I met with a friend today and though we did not set out to talk about this, the theme of our conversation was transitions. All of her children are now in college and she is faced with what to do next. Given her focus, for over a decade, has been on child rearing, a mom can become quite lost when her children leave home. In comparison to my friends, I have experienced the empty nest syndrome way before them. Of course unlike their situation, Mattie did not leave to go to college, he died. Which is a vast difference, but what I have come to understand is that I am far ahead of my friends on this transition. Certainly I would go as far as to say, that my empty nest transition was far harder and far more complex. Because when Mattie died, I had to figure out how I was going to try to move forward with this loss, I had to face the fact that my identity of being a mom changed, and I also had to come to terms with my priorities and interests changing. So much so that I had no desire to return to the work I had once done. Though on aside, a former student wrote this to me on Facebook today..........You were the best professor, friend and advocate I ever worked with. You are always on my mind. I told Theresa that she made my day. 

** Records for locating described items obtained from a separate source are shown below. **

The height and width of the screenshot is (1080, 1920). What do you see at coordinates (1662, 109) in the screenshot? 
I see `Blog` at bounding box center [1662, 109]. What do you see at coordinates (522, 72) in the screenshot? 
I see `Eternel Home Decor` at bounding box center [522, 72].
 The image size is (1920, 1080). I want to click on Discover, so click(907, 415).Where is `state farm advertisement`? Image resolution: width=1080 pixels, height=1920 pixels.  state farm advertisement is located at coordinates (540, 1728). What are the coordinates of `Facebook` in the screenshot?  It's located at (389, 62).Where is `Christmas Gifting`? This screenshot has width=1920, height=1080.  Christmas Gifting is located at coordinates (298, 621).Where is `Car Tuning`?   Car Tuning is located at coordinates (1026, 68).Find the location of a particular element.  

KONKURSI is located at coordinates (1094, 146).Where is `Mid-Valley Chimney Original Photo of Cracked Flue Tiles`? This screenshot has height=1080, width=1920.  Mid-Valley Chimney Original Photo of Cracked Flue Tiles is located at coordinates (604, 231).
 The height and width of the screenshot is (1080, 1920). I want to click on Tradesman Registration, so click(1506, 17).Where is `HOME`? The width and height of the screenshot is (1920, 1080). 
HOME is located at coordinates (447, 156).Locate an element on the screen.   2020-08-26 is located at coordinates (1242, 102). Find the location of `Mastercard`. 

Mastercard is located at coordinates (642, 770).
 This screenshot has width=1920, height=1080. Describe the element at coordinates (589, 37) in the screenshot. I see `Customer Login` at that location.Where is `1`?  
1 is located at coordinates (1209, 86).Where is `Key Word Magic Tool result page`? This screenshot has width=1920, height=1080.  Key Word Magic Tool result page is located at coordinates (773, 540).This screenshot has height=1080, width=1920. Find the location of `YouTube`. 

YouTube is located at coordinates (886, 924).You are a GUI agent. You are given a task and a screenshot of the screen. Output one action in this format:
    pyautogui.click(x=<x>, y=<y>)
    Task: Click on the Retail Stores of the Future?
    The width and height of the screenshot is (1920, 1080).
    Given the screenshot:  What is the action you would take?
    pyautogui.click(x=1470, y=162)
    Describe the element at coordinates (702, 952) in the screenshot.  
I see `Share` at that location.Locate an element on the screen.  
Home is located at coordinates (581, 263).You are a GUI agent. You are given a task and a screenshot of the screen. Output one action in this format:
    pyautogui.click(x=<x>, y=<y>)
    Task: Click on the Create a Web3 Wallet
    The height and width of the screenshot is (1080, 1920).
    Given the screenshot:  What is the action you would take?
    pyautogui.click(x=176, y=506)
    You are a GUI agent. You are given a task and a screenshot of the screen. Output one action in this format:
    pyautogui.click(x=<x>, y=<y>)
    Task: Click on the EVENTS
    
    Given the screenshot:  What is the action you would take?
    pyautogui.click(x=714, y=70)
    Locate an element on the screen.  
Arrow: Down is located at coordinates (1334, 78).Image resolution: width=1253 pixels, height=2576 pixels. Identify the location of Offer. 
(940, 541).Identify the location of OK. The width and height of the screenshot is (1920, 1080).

Transitions can be good, such as getting a new job, moving into a new house, going to college, getting married, having a baby, winning the lottery, going on vacation and so forth. But unfortunately not all transitions are happy ones. Instead, some transitions are placed upon us such as being in an accident, being diagnosed with an illness, helping a friend die, or facing another traumatic event. Some transitions you can't prepare for and even if you could, would you want to? We can't live our lives fearing we will face a crisis every minute of the day. As worrying non-stop is exhausting and can be counter productive, yet we all wish to believe that when such a transition is trust upon us we will rise to the occasion. 

What I learned about Mattie being diagnosed with cancer and then dying, is that not everyone is cut out to help you manage a transition or crisis. Those you think will be there, may surprise you, and walk away. Yet, in our case, we had an extraordinary network in our community, 'Team Mattie,' who rose to each challenge we faced over a 14 month cancer journey. It is rather extraordinary. Though I rather have Mattie alive (and never have had a first hand experience with childhood cancer), if I had to find meaning in his 14 month cancer journey, then one of the things I would say I learned was that Mattie's story touched peoples' hearts and minds. His energy mobilized forces and now even 10 years after he died, his memory still inspires friends to support us, the Foundation, and to help other children with cancer. Bottom line, whether the transition is positive or negative, there is always meaning to found, we just need to look for it.